Data shown
----------------
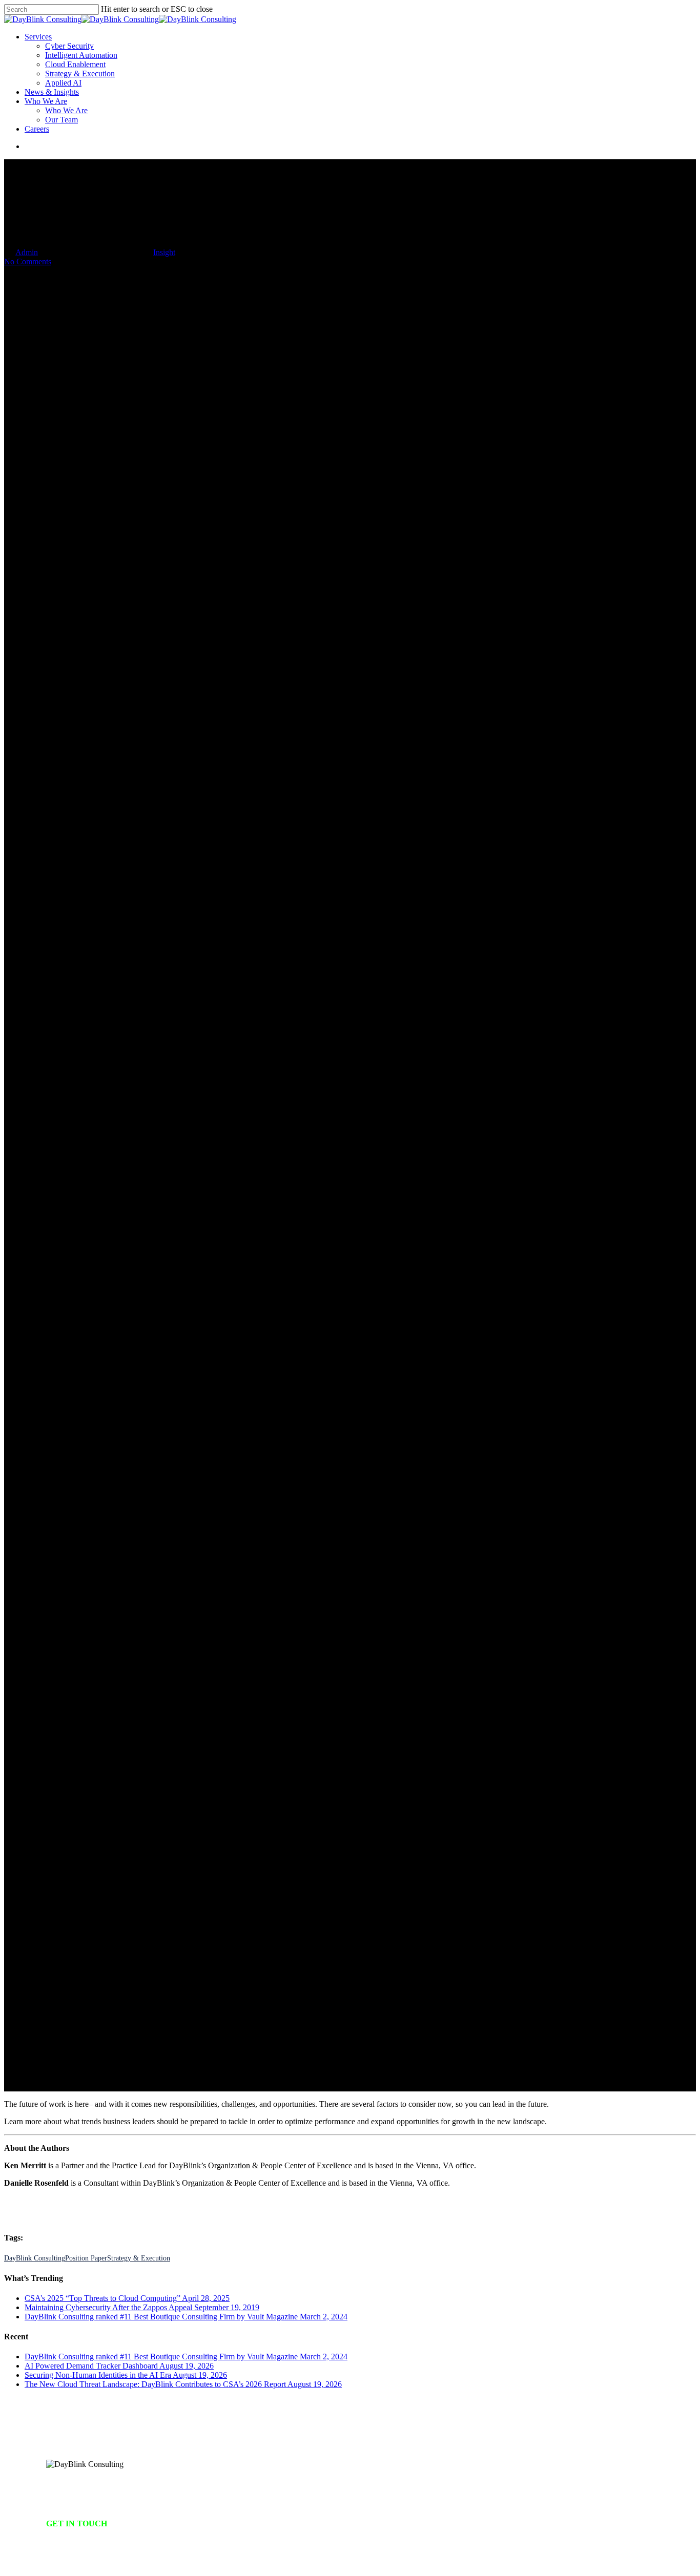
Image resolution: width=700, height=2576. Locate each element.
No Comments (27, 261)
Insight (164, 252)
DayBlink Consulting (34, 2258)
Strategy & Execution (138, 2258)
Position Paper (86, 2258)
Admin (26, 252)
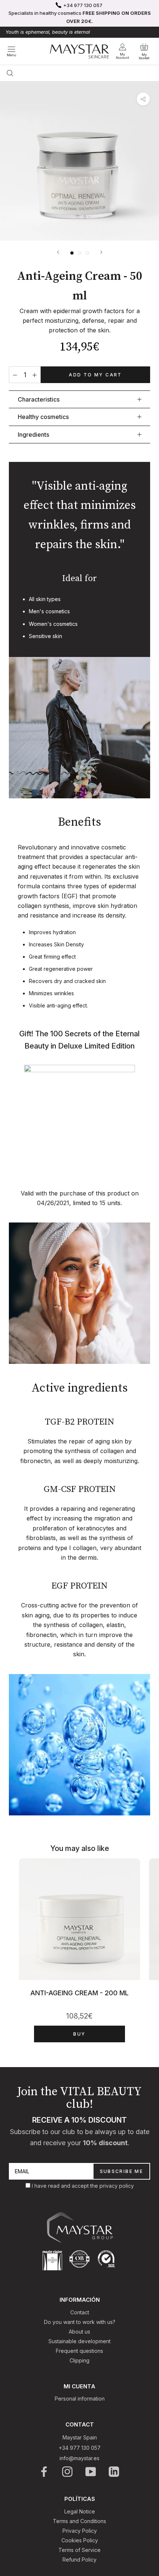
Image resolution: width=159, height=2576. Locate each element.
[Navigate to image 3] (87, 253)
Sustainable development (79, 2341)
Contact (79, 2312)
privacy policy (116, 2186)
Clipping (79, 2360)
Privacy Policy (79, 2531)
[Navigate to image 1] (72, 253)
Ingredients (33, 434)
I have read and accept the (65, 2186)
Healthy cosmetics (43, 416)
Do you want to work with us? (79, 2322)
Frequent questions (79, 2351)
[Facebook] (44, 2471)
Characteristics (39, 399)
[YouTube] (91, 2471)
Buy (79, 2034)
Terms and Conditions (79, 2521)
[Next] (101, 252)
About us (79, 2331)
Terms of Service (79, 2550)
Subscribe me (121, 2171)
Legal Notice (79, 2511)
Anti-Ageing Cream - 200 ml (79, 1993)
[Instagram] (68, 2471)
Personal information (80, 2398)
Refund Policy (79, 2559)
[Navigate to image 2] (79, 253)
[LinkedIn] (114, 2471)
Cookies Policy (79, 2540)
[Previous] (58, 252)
----------------
Instructions to follow
From the records above, copy only the lines running from the line containing "Strategy & Execution (138, 2258)" to the line containing "Refund Policy (79, 2559)", both ends included. Leave the pictures out.

Result
Strategy & Execution (138, 2258)
Position Paper (86, 2258)
Admin (26, 252)
Image resolution: width=159, height=2576. Locate each element.
[Navigate to image 3] (87, 253)
Sustainable development (79, 2341)
Contact (79, 2312)
privacy policy (116, 2186)
Clipping (79, 2360)
Privacy Policy (79, 2531)
[Navigate to image 1] (72, 253)
Ingredients (33, 434)
I have read and accept the (65, 2186)
Healthy cosmetics (43, 416)
Do you want to work with us? (79, 2322)
Frequent questions (79, 2351)
[Facebook] (44, 2471)
Characteristics (39, 399)
[YouTube] (91, 2471)
Buy (79, 2034)
Terms and Conditions (79, 2521)
[Next] (101, 252)
About us (79, 2331)
Terms of Service (79, 2550)
Subscribe me (121, 2171)
Legal Notice (79, 2511)
Anti-Ageing Cream - 200 ml (79, 1993)
[Instagram] (68, 2471)
Personal information (80, 2398)
Refund Policy (79, 2559)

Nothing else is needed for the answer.